## SUPPLIED PASSAGE
========
Section 11.1. Definition of a Ring

Exercise 11.1.1 Let \(x = 7 + \sqrt[3]{2}\). Then \((x - 7)^3 - 2 = 0\), so \(x\) is the root of a polynomial. Let \(y = \sqrt{3} + \sqrt{-5}\). Then \(y^2 = 3 + 2\sqrt{-15} + (-5)\). So \(y^2 +2 = 2\sqrt{-15}\), or \((y^2 + 2)^2 = -60\). So \(y\) satisfies the polynomial equation \((y^2 + 2)^2 + 60 = 0\). Therefore both \(x\) and \(y\) are algebraic.

Exercise 11.1.2 The proof is based on the following well-known result that we will state and prove here:

Lemma: For all \(n \in \mathbb{N}\), \(\cos(n\theta)\) can be written as \(P_n(\cos\theta)\) where \(P_n\) is a polynomial with integer coefficients.

Proof: By induction. The base cases of \(n = 0, n = 1\) are obvious. Assume \(n \ge 2\). Using the identity \(2\cos a \cos b = \cos(a - b) + \cos(a + b)\), we find \(2\cos((n-1)\theta) \cos \theta = \cos((n-2)\theta) + \cos(n\theta)\). By the induction hypothesis, \(\cos((n-1)\theta) = P_{n-1}(\cos\theta)\) and \(\cos((n-2)\theta) = P_{n-2}(\cos\theta)\). Therefore \(2P_{n-1}(\cos\theta)\cos\theta = P_{n-2}\cos\theta + \cos(n\theta)\), or \(\cos(n\theta) = 2(\cos\theta) P_{n-1}(\cos\theta) - P_{n-2}(\cos\theta)\). The RHS is now a polynomial in \(\cos\theta\).

Now let \(z = \cos(2\pi/n)\). By the Lemma, \(P_n(z) = \cos(2\pi) = 1\). So \(z\) satisfies the polynomial \(P_n(z) - 1 = 0\) and is algebraic.
========
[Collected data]
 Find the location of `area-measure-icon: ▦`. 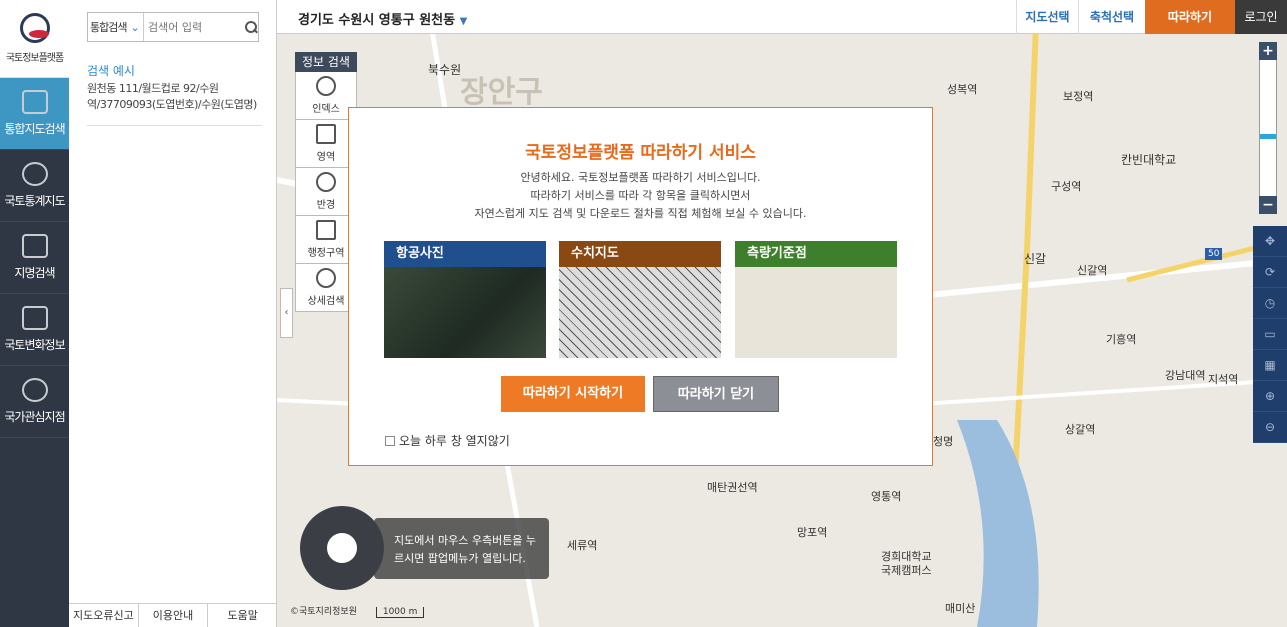

area-measure-icon: ▦ is located at coordinates (1270, 366).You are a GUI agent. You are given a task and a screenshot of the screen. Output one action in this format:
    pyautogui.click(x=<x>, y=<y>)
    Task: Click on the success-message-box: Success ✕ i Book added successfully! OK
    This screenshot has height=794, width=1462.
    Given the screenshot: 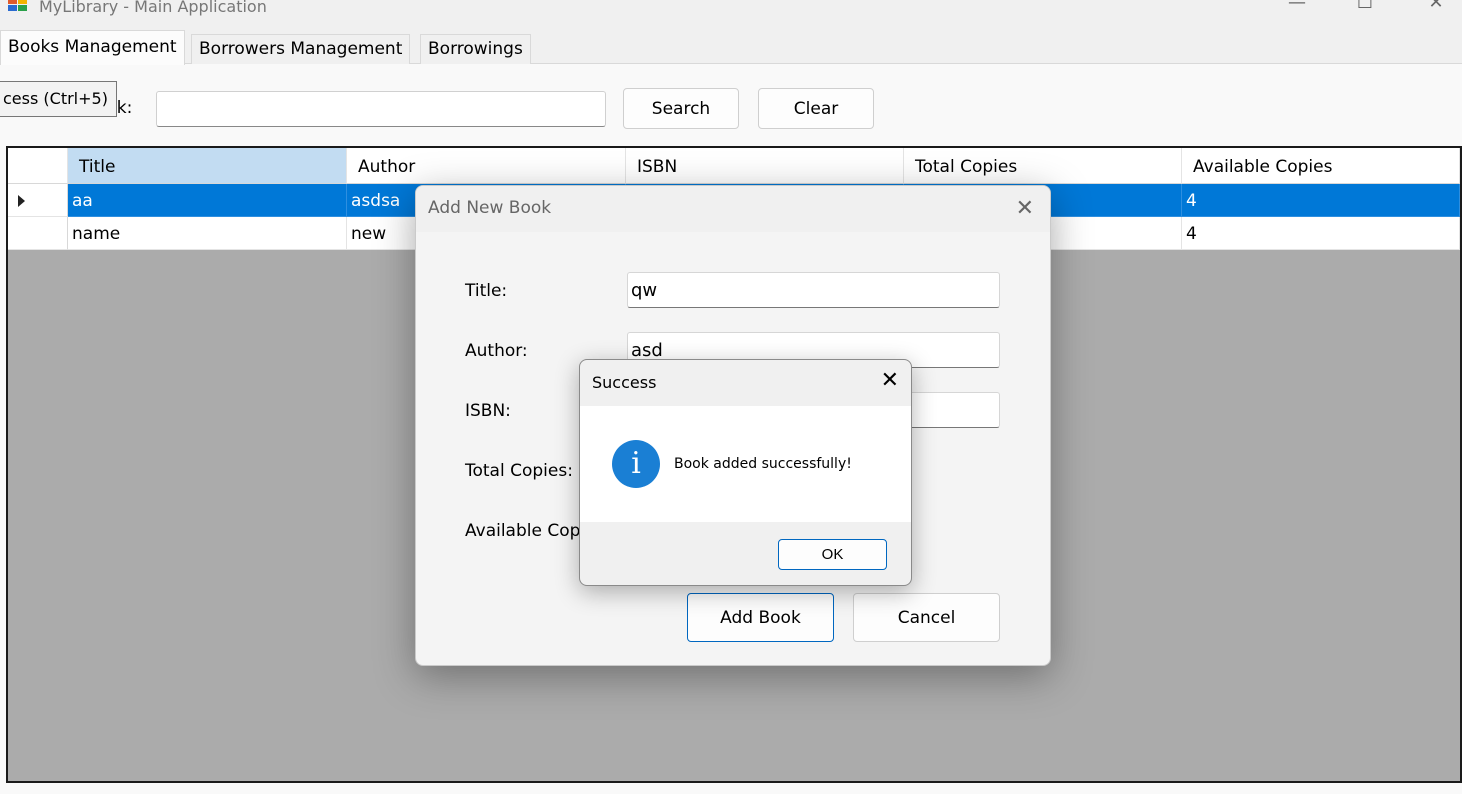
========
## EXERCISE DESCRIPTION
Retype the ring exercise solutions above, everything from "Section 11.1. Definition" down to "and \(y\) are algebraic.".

## SOLUTION BELOW
Section 11.1. Definition of a Ring

Exercise 11.1.1 Let \(x = 7 + \sqrt[3]{2}\). Then \((x - 7)^3 - 2 = 0\), so \(x\) is the root of a polynomial. Let \(y = \sqrt{3} + \sqrt{-5}\). Then \(y^2 = 3 + 2\sqrt{-15} + (-5)\). So \(y^2 +2 = 2\sqrt{-15}\), or \((y^2 + 2)^2 = -60\). So \(y\) satisfies the polynomial equation \((y^2 + 2)^2 + 60 = 0\). Therefore both \(x\) and \(y\) are algebraic.